节选原文 =>
★ ★ ★

其实小说故事情节较为简单,写的是新任县委书记朱明山深入农村,带领广大干部群众开展大规模棉田虫害防治的故事。小说通过县委书记朱明山和县长梁斌在治虫工作中所采取的不同工作举措,展示的不同工作态度,取得的不同工作效果,批判了基层个别领导干部的官僚主义和作风飘浮现象。此外,“作品中还提出了新老干部之间的矛盾问题,工农干部和知识分子干部,曾在白区工作的干部和解放区干部之间的关系问题”等。

★ ★ ★

数据记录 =>

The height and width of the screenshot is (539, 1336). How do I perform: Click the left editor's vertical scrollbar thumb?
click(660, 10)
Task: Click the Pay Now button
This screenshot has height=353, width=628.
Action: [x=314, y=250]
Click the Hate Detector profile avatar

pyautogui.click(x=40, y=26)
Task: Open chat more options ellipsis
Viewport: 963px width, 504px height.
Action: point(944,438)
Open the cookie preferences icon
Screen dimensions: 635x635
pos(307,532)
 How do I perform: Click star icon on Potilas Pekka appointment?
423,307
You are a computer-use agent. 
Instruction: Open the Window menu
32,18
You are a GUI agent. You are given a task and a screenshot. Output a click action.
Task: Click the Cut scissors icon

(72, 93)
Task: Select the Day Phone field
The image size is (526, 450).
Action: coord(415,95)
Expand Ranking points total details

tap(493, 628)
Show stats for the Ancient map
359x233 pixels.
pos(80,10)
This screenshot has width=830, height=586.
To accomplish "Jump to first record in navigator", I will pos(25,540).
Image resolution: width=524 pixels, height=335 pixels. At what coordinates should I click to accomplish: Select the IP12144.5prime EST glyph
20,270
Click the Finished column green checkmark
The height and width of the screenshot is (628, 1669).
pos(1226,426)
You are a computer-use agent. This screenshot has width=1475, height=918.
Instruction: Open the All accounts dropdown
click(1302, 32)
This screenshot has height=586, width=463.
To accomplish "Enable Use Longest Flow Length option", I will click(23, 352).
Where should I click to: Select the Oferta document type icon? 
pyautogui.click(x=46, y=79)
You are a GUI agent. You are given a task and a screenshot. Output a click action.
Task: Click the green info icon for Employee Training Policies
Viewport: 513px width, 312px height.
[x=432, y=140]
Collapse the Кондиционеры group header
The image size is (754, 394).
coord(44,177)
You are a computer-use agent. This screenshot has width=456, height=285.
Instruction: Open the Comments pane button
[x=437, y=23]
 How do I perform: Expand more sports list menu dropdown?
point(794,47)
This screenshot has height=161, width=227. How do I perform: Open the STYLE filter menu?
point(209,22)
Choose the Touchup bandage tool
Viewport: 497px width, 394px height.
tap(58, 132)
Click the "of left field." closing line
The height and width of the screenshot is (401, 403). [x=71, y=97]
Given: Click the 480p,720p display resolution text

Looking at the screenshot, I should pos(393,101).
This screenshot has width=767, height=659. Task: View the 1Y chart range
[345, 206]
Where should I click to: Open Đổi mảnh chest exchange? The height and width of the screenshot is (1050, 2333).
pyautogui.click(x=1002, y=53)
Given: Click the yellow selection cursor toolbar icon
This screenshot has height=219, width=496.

★ ★ ★

任务要求 => 根据上面的节选原文，判断下列说法是否相符：(a) 朱明山是新任县委书记；(b) 梁斌在小说中担任县委副书记；(c) 小说批判了全体领导干部的官僚主义。每项回答“是”或“否”，并原文引用起决定作用的词句。

参考答案 =>
(a) 是。“新任县委书记朱明山”
(b) 否。“县长梁斌”
(c) 否。“批判了基层个别领导干部的官僚主义”